Everybody has heard of T. E. Lawrence–“Lawrence of Arabia”–adventurer, explorer, expert on what’s now called the Middle East. Certainly every movie-goer has seen Peter O’Toole in flowing white robes, riding through the wide-angle desert with his coterie of Arab horsemen.
Far fewer people have heard of Gertrude Bell (1868-1926), an Englishwoman who did much of what Lawrence did. “Letters from Baghdad,” using entirely Bell’s own words from her diaries and letters, as well as many of her photographs and films, finally rights this wrong. Tilda Swinton is Bell’s voice in the film. (Don’t confuse “Letters from Baghdad” with Werner Herzog’s 2015 “Queen of the Desert,” starring Nicole Kidman as Bell, and variously described by critics as “a muddled mess” and “rambling and tedious.”)

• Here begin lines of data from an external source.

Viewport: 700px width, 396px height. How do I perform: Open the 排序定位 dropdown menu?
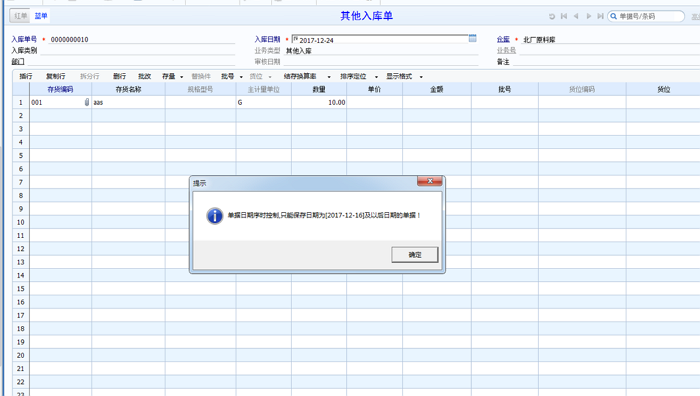[376, 77]
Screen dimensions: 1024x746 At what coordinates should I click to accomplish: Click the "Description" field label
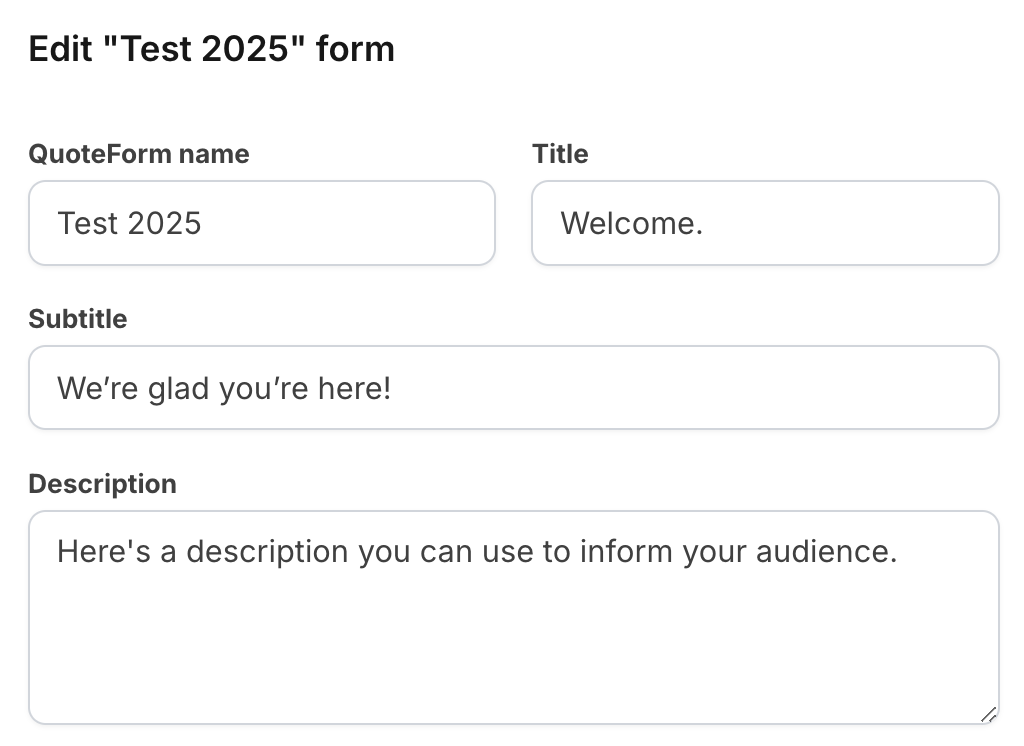tap(102, 484)
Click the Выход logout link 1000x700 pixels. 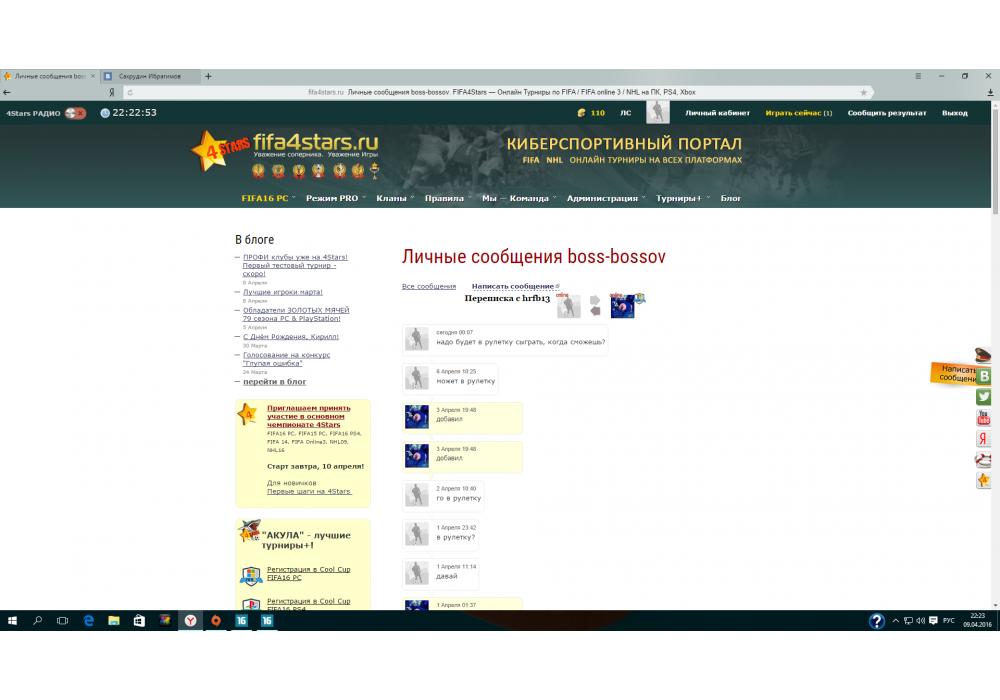(x=954, y=113)
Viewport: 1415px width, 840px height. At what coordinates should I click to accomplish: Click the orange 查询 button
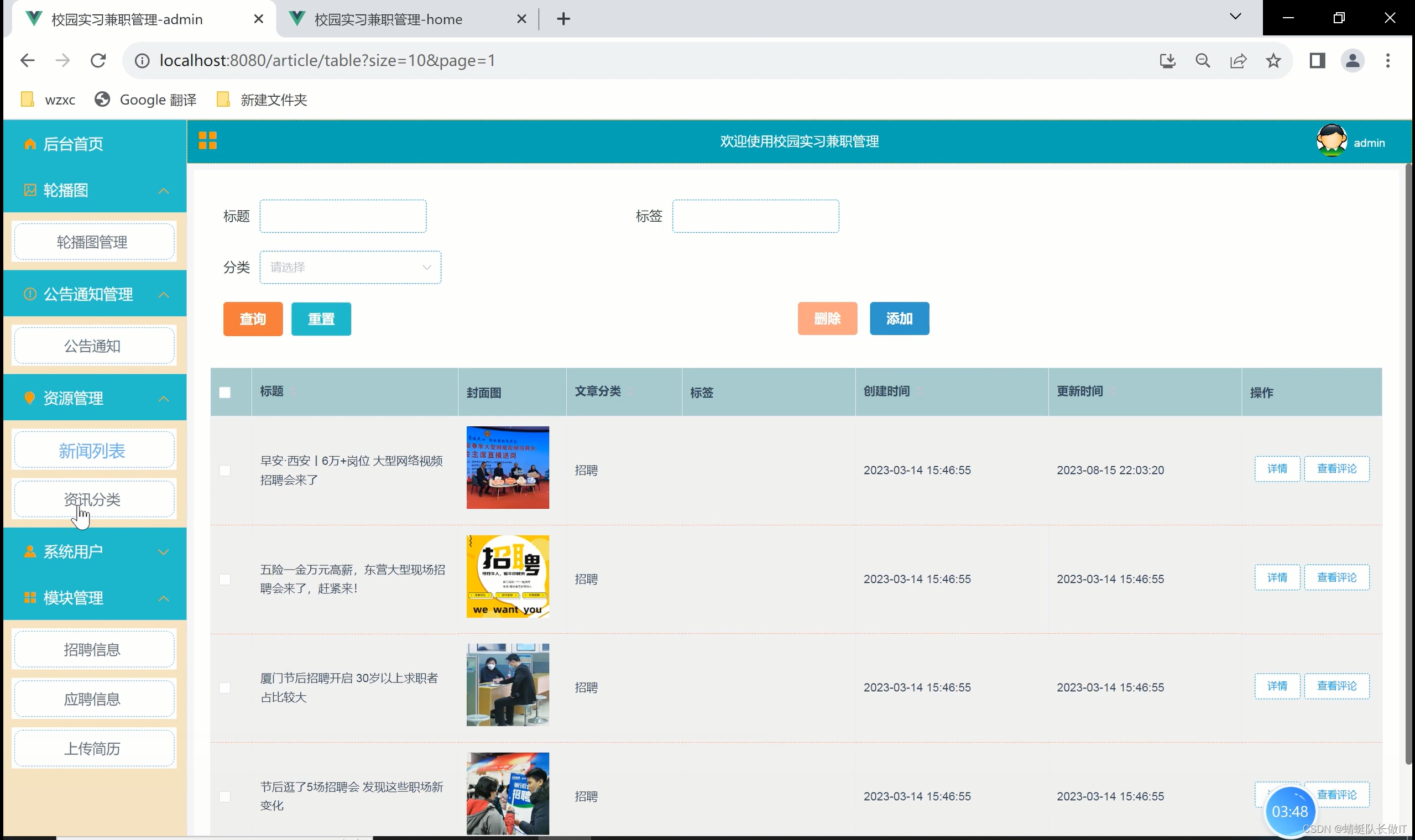pyautogui.click(x=253, y=319)
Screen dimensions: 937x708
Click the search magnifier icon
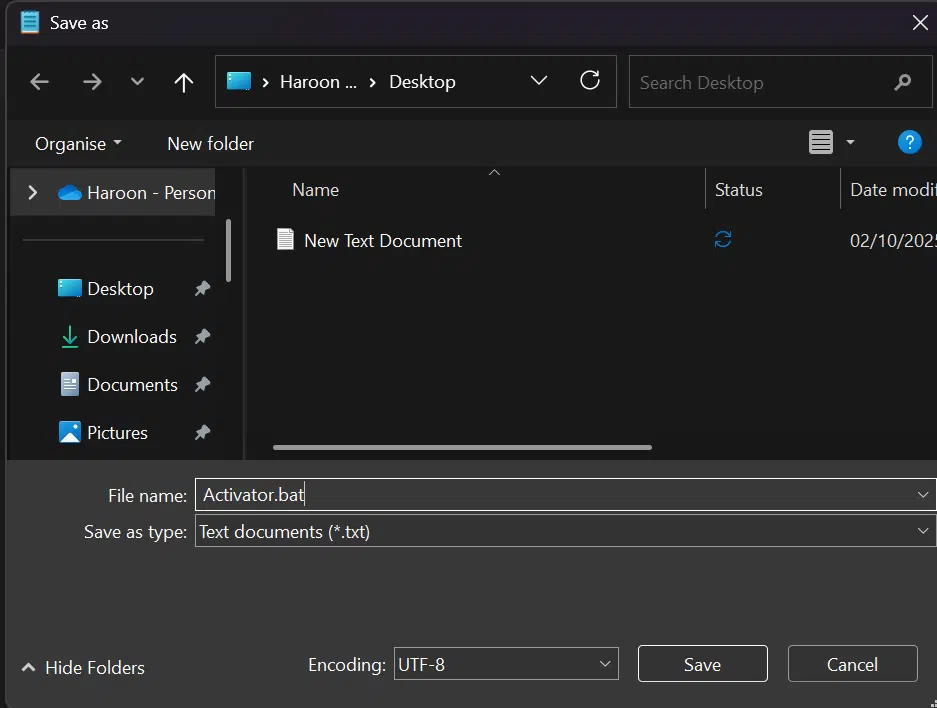click(x=903, y=82)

Bell was born into a well-to-do British family. Her mother died when Bell was very young; her father remarried, and most of Bell’s affectionate letters are addressed to both her father and step-mother. She left 1,600 letters, as well as 7,000 negatives, plus films, some in color.
In 1892, after graduating from Oxford, Bell went “to the East,” which she rarely left before her (probably self-inflicted) death in 1926. She was fascinated with the Arabs–their language and its dialects, their culture, their arts. She wrote numerous books. When World War I broke out, Bell joined the Red Cross. She also worked for the British government, possibly as a spy. She hobnobbed with the mighty and famous: a photograph shows her sitting between Winston Churchill and T. E. Lawrence.
In return for cooperating with the British, the Arabs were promised their own country after World War I. Not given one, they revolted. Bell, blaming oil for much of the problem (does that sound familiar?), sided with the Arabs. Appointed Director of Antiquities, Bell created the Museum of Iraq, which, tragically, was ransacked in 2003.
In addition to the footage of Baghdad, Tehran, the desert, and the antiquities Bell collected, “Letters from Baghdad” also shows London street scenes circa 1915, scenes from World War I, Cairo, and much more. Bell’s two ill-fated romances (the focus of Herzog’s “Queen of the Desert”) are mentioned but not emphasized. As essentially the only woman in a similarly important position in the British government in the east, she suffered from loneliness and lack of female companionship, as well as physical ailments, none of which are elaborated in her letters. She died of an overdose of sleeping pills.
“Letters from Baghdad” doesn’t sentimentalize or glamorize Gertrude Bell. Rather, it’s a window into an extraordinary woman’s life and career, well worth watching.